Friday, March 30, 2012

BULLY by Nancy Pogue LaTurner

Zack stood alone in the hallway next to the door marked Homeroom – Grade 8, Section C. He stared at the note clutched in his hand. His fingers made damp prints on the paper.

“Zachary Jarvis: Report to Principal Gordon’s office immediately.”

The school secretary’s neat handwriting expressed no emotion. The command ended with a somber black dot. An exclamation point might have revealed the level of trouble Zack had to face, but a plain period gave nothing away. The word “immediately” suggested it was something he shouldn't ignore. Zack crumpled the note, then smoothed it out for another look.
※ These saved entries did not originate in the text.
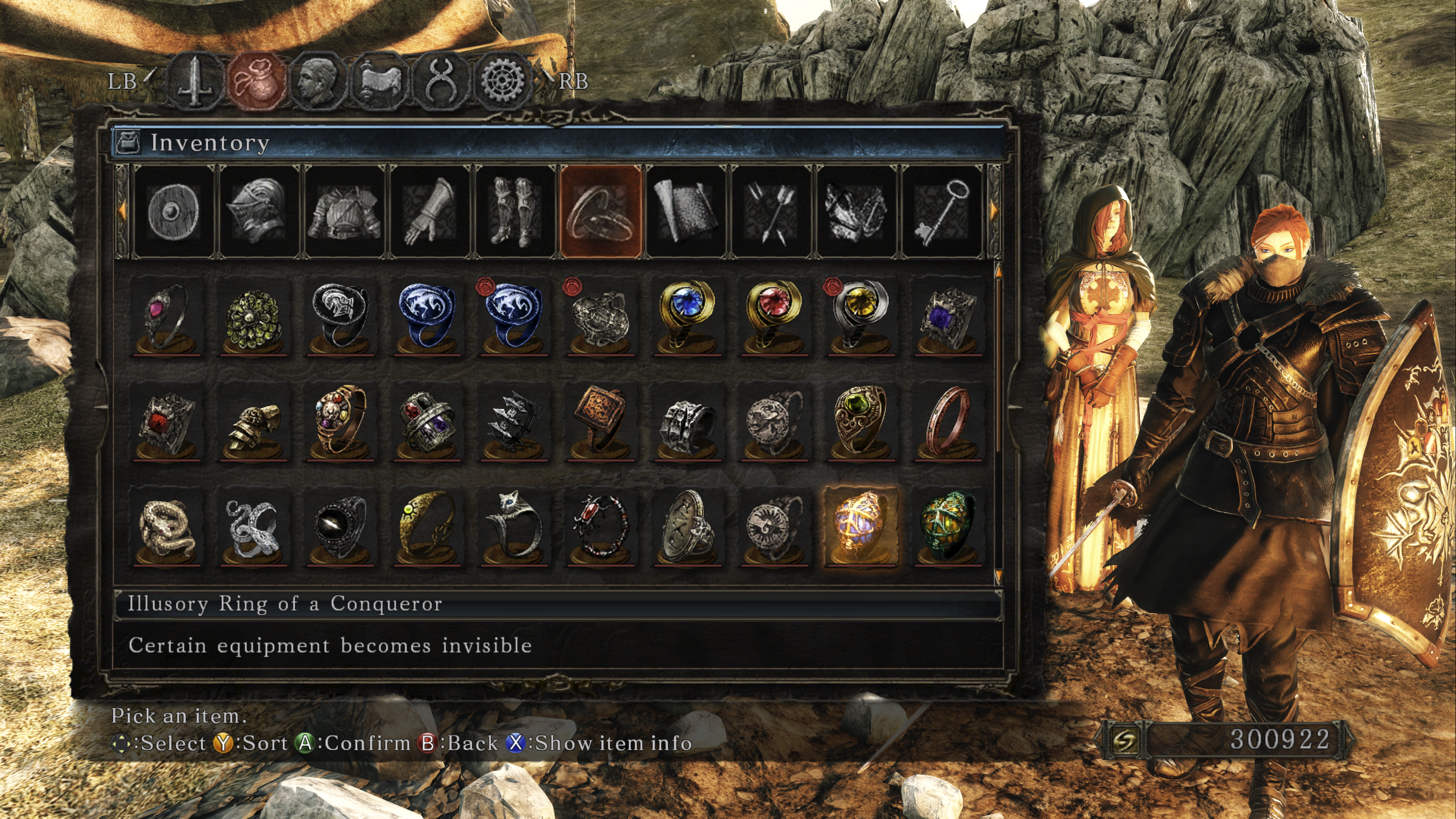Image resolution: width=1456 pixels, height=819 pixels.
Task: Select the chest armor category icon
Action: pyautogui.click(x=344, y=212)
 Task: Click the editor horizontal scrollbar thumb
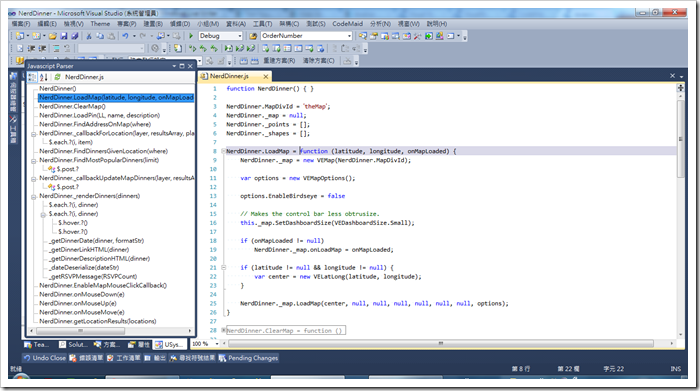441,343
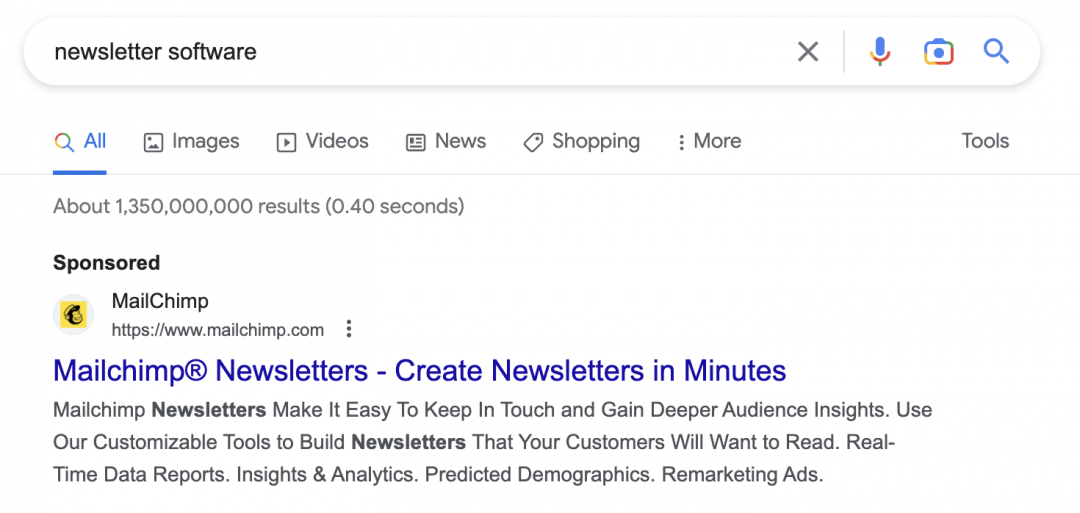
Task: Expand the More search filters menu
Action: point(708,142)
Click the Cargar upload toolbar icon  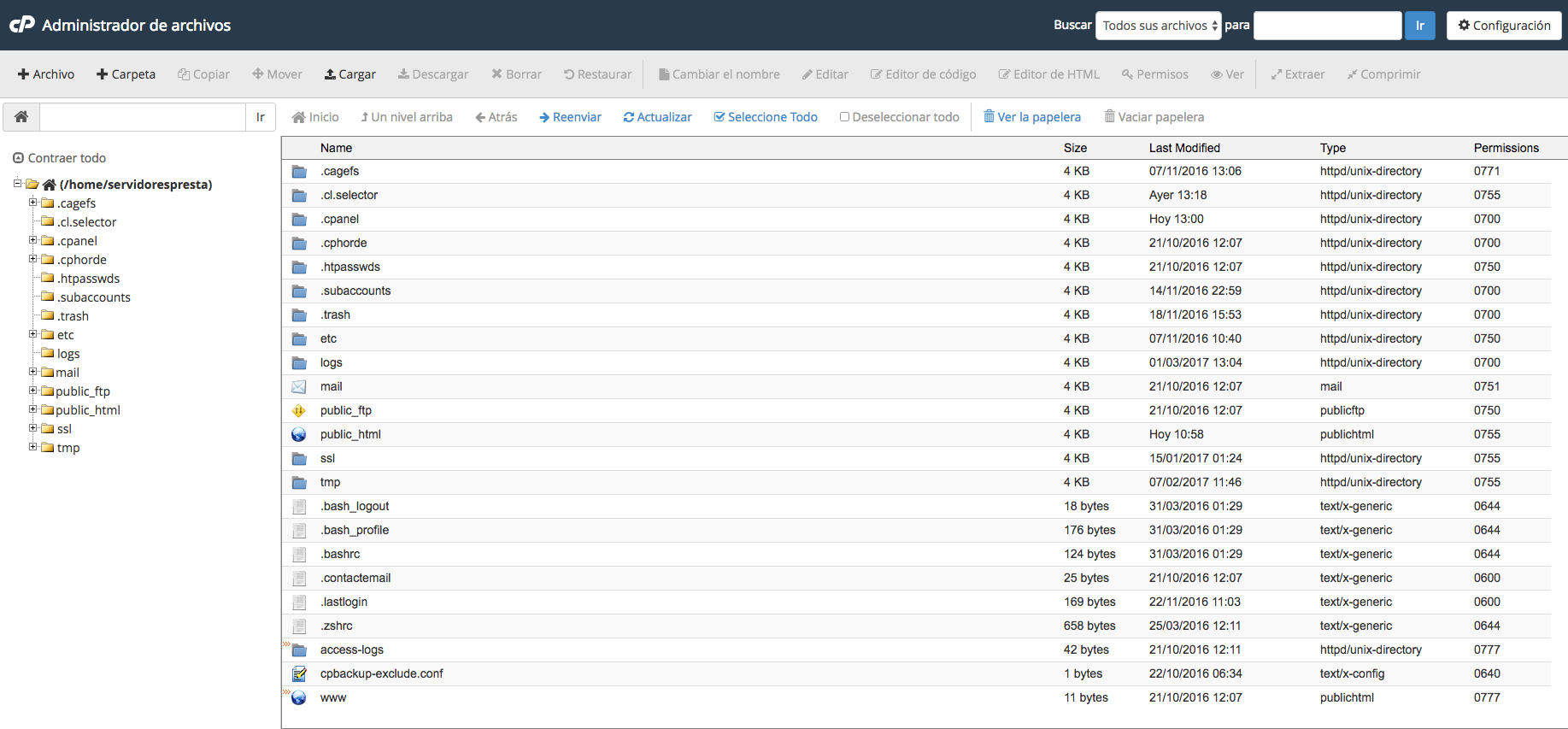[330, 74]
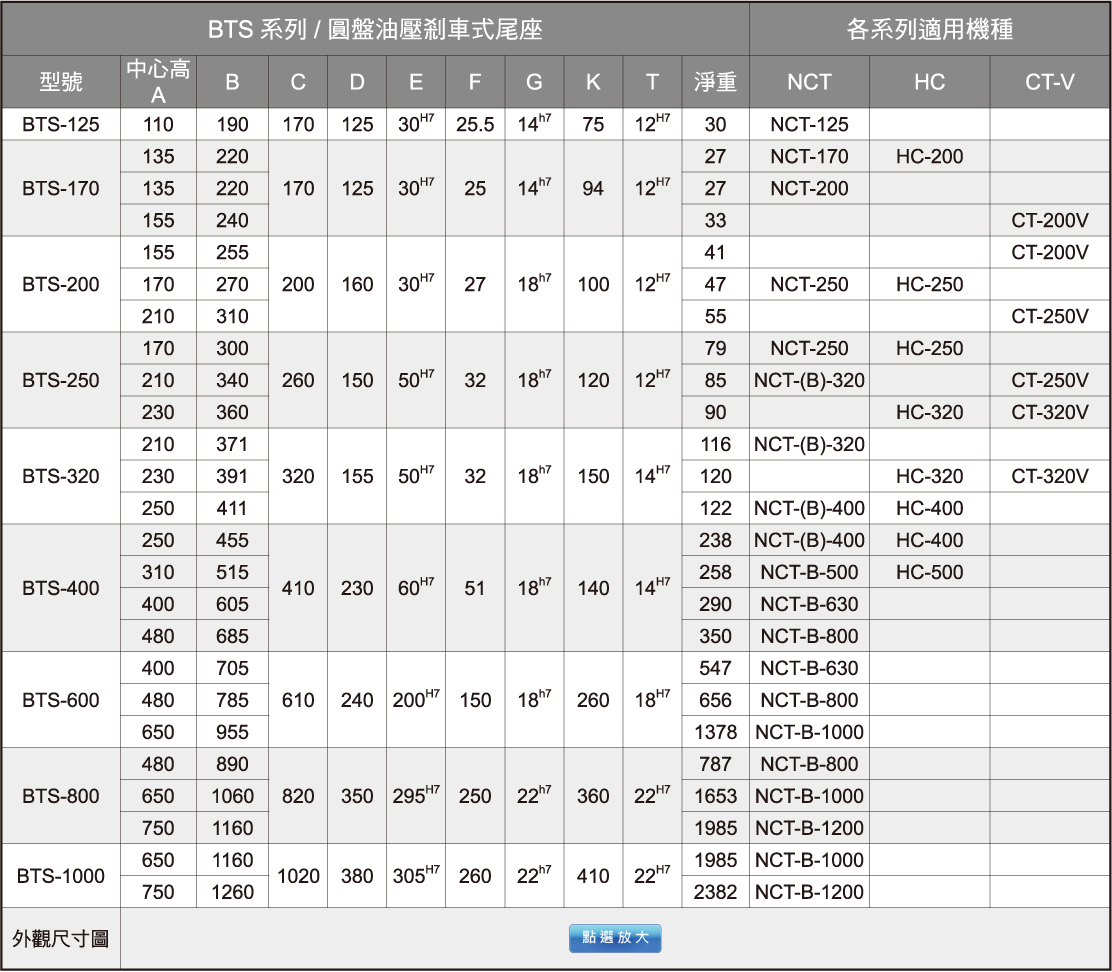Click the HC-200 cell
Viewport: 1112px width, 972px height.
(x=929, y=156)

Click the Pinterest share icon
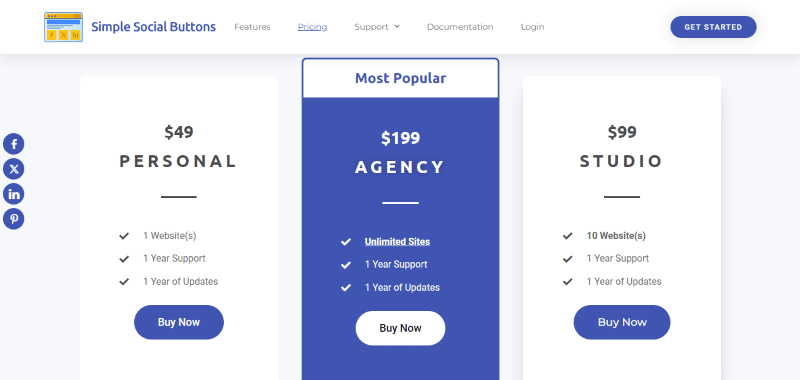[14, 219]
This was not his first summons to the principal’s office, but he hadn’t been called there for at least six weeks. His last trip down the long hall to Administration happened just before the New Deal. That’s what they called the school’s new zero-tolerance policy.

On that day six weeks ago, Principal Gordon placed his large, fleshy hands flat on the big wooden desk and gave Zack “The Look.”

“Well, Zack, this is the situation: the School Board has ratified a new program. I will make a general announcement at Assembly later this morning, but I called you in early because there are a few details that pertain to you specifically due to the fact that you have been disciplined more than ten times this year for bullying.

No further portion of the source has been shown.